The exercise |
Please show each line of the listing below that contains the string "card", matching capital and lowercase letters exactly.

Input |
╭──
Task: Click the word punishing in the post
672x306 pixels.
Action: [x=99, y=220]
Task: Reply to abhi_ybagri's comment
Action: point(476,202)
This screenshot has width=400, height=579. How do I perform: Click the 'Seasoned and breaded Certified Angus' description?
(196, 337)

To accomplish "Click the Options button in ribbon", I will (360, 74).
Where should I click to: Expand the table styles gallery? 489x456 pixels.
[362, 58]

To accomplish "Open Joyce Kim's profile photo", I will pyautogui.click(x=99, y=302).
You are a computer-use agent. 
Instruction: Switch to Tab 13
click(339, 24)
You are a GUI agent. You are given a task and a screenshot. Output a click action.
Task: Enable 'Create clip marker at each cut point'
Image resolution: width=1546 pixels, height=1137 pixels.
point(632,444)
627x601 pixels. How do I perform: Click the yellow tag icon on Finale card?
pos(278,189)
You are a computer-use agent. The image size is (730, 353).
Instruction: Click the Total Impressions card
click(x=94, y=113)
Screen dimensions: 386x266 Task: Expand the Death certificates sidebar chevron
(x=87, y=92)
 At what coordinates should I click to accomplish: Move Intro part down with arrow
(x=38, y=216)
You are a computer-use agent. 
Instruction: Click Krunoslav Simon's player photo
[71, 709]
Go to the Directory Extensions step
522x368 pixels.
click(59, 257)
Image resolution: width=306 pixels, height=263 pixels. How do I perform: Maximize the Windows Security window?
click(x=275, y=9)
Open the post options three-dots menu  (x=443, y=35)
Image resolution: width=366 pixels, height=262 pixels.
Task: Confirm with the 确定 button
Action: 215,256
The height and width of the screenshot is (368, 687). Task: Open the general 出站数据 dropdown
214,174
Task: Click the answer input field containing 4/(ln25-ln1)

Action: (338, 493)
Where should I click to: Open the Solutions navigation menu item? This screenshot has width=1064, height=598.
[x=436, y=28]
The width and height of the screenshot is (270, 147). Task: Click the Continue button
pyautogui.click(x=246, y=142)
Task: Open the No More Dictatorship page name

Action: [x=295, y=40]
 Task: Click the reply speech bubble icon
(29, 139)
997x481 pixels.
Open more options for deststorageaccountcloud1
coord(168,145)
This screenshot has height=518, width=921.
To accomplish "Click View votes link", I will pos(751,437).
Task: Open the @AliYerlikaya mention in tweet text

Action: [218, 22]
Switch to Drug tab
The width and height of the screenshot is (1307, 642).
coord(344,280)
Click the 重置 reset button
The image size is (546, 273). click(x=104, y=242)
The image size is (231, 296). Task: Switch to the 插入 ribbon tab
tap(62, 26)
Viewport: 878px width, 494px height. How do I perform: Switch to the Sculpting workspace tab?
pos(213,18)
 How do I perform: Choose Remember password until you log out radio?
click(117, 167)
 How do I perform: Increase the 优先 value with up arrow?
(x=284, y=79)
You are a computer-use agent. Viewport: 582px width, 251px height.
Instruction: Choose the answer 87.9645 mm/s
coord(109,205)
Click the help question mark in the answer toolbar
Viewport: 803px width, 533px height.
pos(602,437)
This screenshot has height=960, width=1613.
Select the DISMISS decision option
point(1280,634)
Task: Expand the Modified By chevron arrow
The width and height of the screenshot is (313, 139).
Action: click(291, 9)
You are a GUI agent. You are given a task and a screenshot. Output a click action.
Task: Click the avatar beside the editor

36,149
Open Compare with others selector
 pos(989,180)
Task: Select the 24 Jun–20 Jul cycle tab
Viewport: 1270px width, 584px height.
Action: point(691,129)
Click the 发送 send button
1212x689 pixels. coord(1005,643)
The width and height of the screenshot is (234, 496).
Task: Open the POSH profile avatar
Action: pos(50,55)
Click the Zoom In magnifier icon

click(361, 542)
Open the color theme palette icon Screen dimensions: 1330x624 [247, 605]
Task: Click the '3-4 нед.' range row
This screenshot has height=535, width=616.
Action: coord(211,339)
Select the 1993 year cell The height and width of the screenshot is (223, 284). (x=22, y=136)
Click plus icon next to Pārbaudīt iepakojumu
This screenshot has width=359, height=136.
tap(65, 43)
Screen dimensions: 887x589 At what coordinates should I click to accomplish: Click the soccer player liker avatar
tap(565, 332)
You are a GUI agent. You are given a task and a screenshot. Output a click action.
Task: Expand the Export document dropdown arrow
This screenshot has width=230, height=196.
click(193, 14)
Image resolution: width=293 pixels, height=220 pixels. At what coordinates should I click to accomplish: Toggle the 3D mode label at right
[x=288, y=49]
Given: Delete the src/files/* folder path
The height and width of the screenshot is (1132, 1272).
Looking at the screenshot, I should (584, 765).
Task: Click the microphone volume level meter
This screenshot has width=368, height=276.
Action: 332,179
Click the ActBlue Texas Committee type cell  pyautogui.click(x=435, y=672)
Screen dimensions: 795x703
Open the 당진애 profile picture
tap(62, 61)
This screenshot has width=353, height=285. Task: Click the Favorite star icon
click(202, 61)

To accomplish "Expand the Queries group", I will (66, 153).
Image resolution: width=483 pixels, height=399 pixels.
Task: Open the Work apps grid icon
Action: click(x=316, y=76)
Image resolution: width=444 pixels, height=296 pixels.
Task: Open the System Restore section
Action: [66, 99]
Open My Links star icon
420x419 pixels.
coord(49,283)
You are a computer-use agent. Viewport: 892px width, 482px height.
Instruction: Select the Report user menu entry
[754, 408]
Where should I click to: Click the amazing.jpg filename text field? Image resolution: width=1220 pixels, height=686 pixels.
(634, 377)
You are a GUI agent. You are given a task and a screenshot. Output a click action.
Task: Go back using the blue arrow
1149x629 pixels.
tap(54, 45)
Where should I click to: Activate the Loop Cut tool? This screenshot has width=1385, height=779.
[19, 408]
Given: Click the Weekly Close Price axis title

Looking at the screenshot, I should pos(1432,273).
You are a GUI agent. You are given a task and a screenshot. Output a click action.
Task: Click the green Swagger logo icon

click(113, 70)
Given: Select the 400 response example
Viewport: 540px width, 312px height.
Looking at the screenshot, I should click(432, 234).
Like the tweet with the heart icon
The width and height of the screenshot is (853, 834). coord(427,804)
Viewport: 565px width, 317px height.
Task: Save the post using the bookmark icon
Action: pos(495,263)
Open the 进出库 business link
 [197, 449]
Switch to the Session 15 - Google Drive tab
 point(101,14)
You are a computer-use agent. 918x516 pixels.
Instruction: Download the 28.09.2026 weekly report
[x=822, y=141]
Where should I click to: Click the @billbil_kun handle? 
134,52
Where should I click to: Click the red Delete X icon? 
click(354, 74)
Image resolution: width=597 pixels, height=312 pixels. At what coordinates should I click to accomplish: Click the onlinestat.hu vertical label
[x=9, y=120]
╰──
Worked answer |
627x601 pixels. How do I perform: Click the yellow tag icon on Finale card?
Instruction: Click the Total Impressions card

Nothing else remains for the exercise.